International credentials are dished out from what countries do in the test game, despite all the glitz and glamour of the shortened formats.

The majority of countries' goals do, or at least should, centre on being the best test-playing nation they can be.

This is what leads me to thinking that just maybe the selectors should have resisted throwing the young and talented Williamson into the upcoming three Twenty20 games against South Africa.

Instead for the betterment of our test chances against South Africa Williamson would be better off fine tuning his batting during the next fortnight in four-day cricket with Northern Districts.

Marathon batting, as I like to call it in the four and five-day game, requires a different mindset and skillset than the 100m dash that is Twenty20 cricket.

Getting the opportunity to bat session after session and rack up big hundreds for Northern Districts would set a platform for Williamson heading into the test series.

Marathon batting is Williamson's key strength and one that will need to be untilised when New Zealand tries to roll the No 2 ranked test-playing nation next month.

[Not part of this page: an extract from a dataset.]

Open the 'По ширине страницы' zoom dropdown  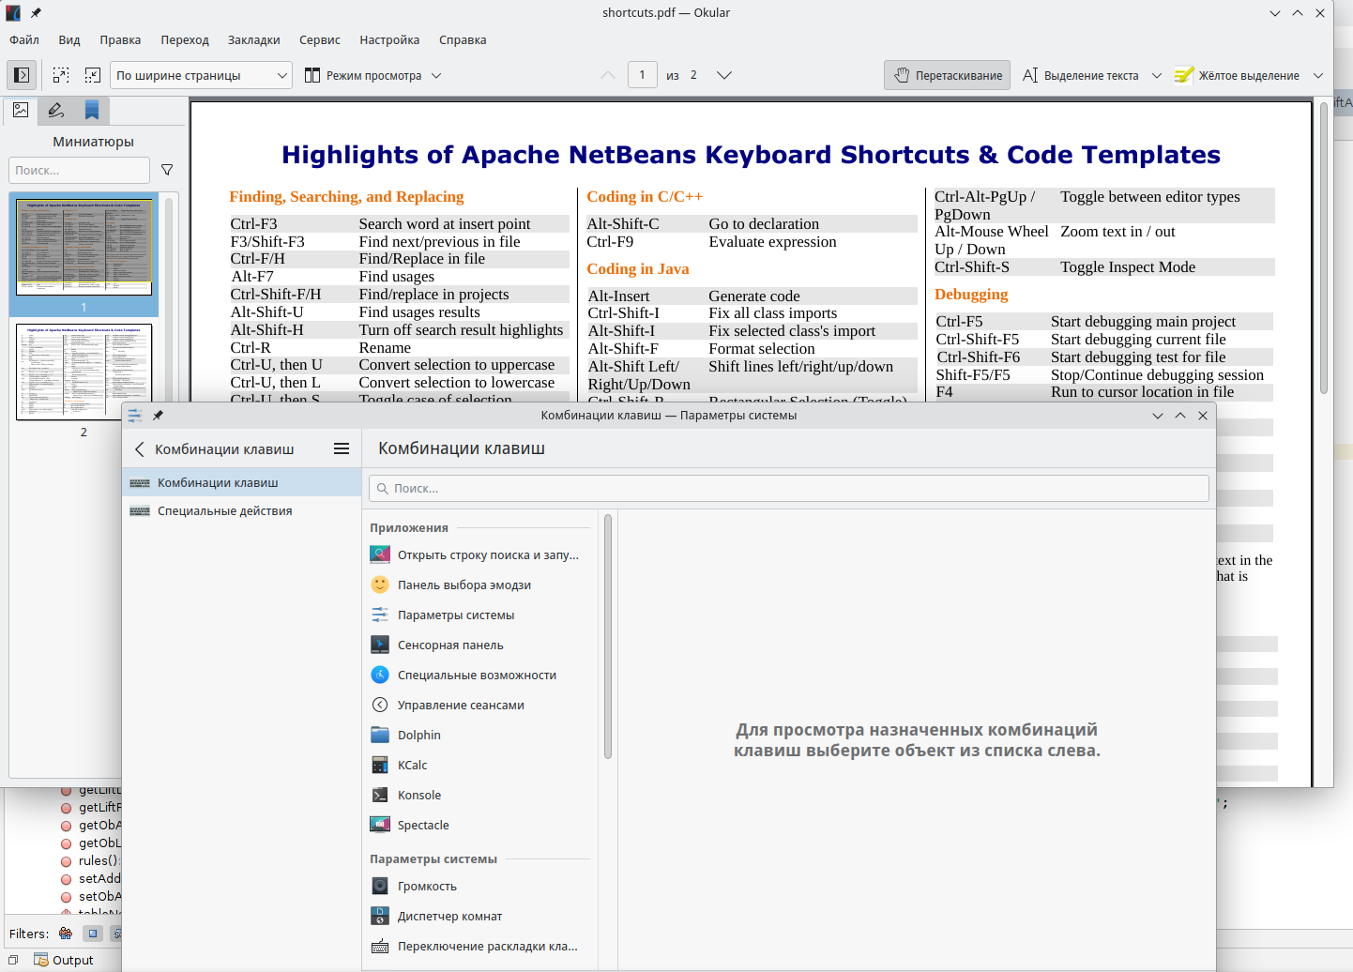click(201, 75)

I have done some calculations – if Williamson was left out of the three Twenty20s against South Africa and the first of the three one-day internationals, then he could get in two four-day fixtures for Northern Districts during the next fortnight.

It would be an opportunity to bat for a day rather than maybe 10, 20 or 30 balls at a time in a Twenty20 international.

It is hard to compare New Zealand cricket to that of our Australian neighbours given the gulf in playing depth, but you do have to look at their successful blueprint for ways we could do better.

Test cricket is very much where Australia's focus lies and their selections highlight that. They resist throwing their key test batters into the Twenty20 format.

In a recent Australia-India Twenty20 series Australia used just two players from their test team which beat India four-nil.

New Zealand does not have the batting depth to afford such a luxury but in isolated cases like Williamson, and Dean Brownlie, it could be warranted to reduce the amount of Twenty20 cricket they play in a quest to enhance their test game.